Personally speaking, I’m a devoted enemy of cigarettes. I really don’t want to have any trace of smoke in the air I breathe. I was therefore fully supportive of the initial smoking bans in 2009 and now I’m fully supportive of the extended bans that are coming. I’m thankful to the AKP for introducing these regulations, which in my view help make Turkey a more livable country.
But I also have a problem with the changes. To be more precise, I had a problem this week when I heard President Tayyip Erdoğan’s remarks about the smoking bans. On Feb. 9, Erdoğan hosted in Ankara a group of 250 people who had quit smoking.
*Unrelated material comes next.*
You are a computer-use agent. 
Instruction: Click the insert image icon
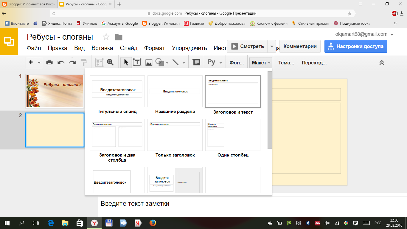[149, 63]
In his speech on the occasion, he defended the smoking bans but framed the issue with a totally different logic than mine.
“You don’t have freedom to commit suicide, so you don’t have freedom to expose yourselves to terminal diseases ... There can be no such freedom as the freedom to smoke … The state must protect its citizens against tobacco, alcohol and drugs, just as it is obliged to protect them against crimes like theft and terrorism,” Erdoğan said.
As these remarks suggest, Turkey’s president does not see smoking bans in public spaces as a measure to protect non-smoking individuals from pollution by smoking individuals. Rather, he wants to protect all individuals from what he sees as bad habits — which notably include alcohol as well.
In my view, individuals should be free to do whatever they want, as long as they do not harm other individuals. Let people smoke and drink all night long, as long as they don’t blow the smoke in other people’s faces or drunkenly drive a car to the hazard of others. Advising them against the harmful effects of such “bad habits” — along with many other bad habits, such as eating too much baklava, which can make you obese — may be a good idea and even a good public health policy. But you can’t interfere in people’s lives to “protect” them from everything you deem to be harmful.
Yet this fundamentally liberal view of the state apparently does not match with the view of our president. His remarks on cigarettes indicate that what he wants to establish is an overbearing nanny state, which will try to steer all of us toward what the president sees as the ideal, moral way of life.
But I have news for the president: This will not work. It will not create a “moral society,” it will rather create a hatefully irritated society, (like we already are now). No wonder his remarks on cigarettes triggered a new campaign among secular Turks to defy the smoking ban by smoking more cigarettes everywhere. You may find this campaign stupid, as smoking is very bad for your health. But a nanny state that dictates a way of life to us is probably even worse.